Anche se la Madonna si rivolge direttamente alla veggente, considerando il tenore e il senso generale dei numerosissimi messaggi che la Ella ha consegnato in queste apparizioni, si può dire che queste sillabe possono essere estese correttamente a tutti i destinatari del messaggio, a ogni persona di buona volontà che si lasci interpellare dai suoi richiami materni.
In questo messaggio introduttivo la Vergine Immacolata presenta, in “nuce”, il suo compito di “Guida spirituale”, di “Maestra della fede”, di “Accompagnatrice” dei suoi figli verso il porto sicuro, la meta finale di questo pellegrinaggio terreno: la santità in vista dell’eternità.
Ebbene, vorrei proporre a questo punto una riflessione.
Non mi sembra una considerazione del tutto gratuita affermare che quel “mano nella mano” a cui la Madonna fa riferimento nel messaggio si possa correttamente intendere come un richiamo, dolce e delicato, al Rosario di Maria, quasi si possa leggere: “con il Rosario tra le tue mani… ecc”. L’appello alla recita del Rosario è, del resto, uno dei messaggi più forti di queste splendide apparizioni argentine.
Consideriamo, dunque, questa immagine che forse, tra tutte, è la più dolce e bella: il Rosario è come “il prolungamento della mano immacolata di Maria”, per cui stringere la sacra Corona significa “ s t r i n g e r e la m a n o stessa di M a r i a ”.
Così, imparando a tenere il Rosario fra le mani e pregandolo con costanza, si è ben certi di tenere per mano Maria, ed insieme a Lei si comincia a percorrere un cammino.
E' un cammino di gioia, di dolore, di gloria e di luce, un cammino che ha come obiettivo suo Figlio Gesù, la cristificazione che è la santificazione dell’anima cristiana.
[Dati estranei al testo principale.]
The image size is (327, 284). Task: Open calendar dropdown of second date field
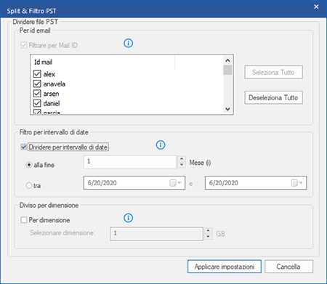(x=297, y=183)
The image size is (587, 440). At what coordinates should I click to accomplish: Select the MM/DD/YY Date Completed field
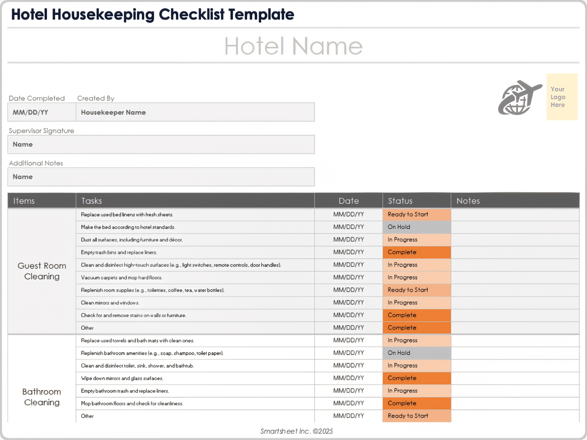point(42,112)
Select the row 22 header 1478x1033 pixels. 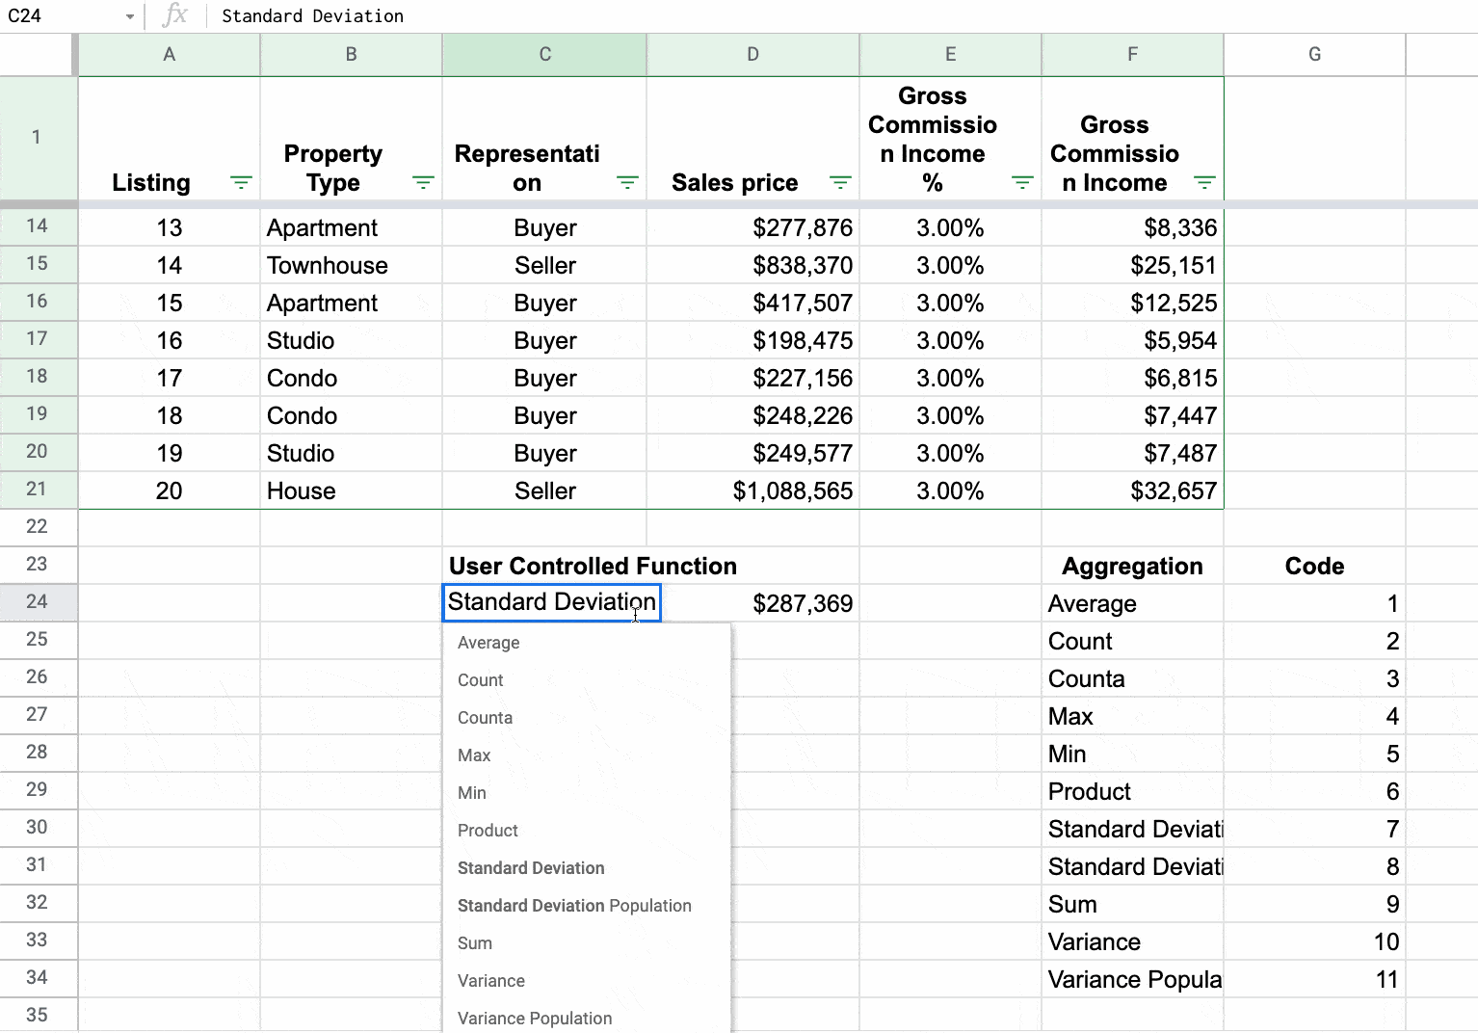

Maria si fa dunque non solo compagna su questo cammino che Lei stessa ha percorso, si fa soprattutto Maestra che in continuazione ci sollecita e guida i nostri passi. E lo fo soprattutto per mezzo del suo Rosario, tesoro che ha donato al mondo per sua misericordia
Così, con Lei faremo, come dice nel messaggio, un “lungo cammino”, cammino col Rosario nella mano, o meglio “mano nella mano” con la Madonna, come un bimbo che stringe teneramente la mano della sua “terrena protettrice”. Il Rosario, ricordiamo sempre, è mezzo indispensabile e privilegiato per portare a compimento il progetto salvifico di Dio su di noi, su tutta la Chiesa e sul mondo intero.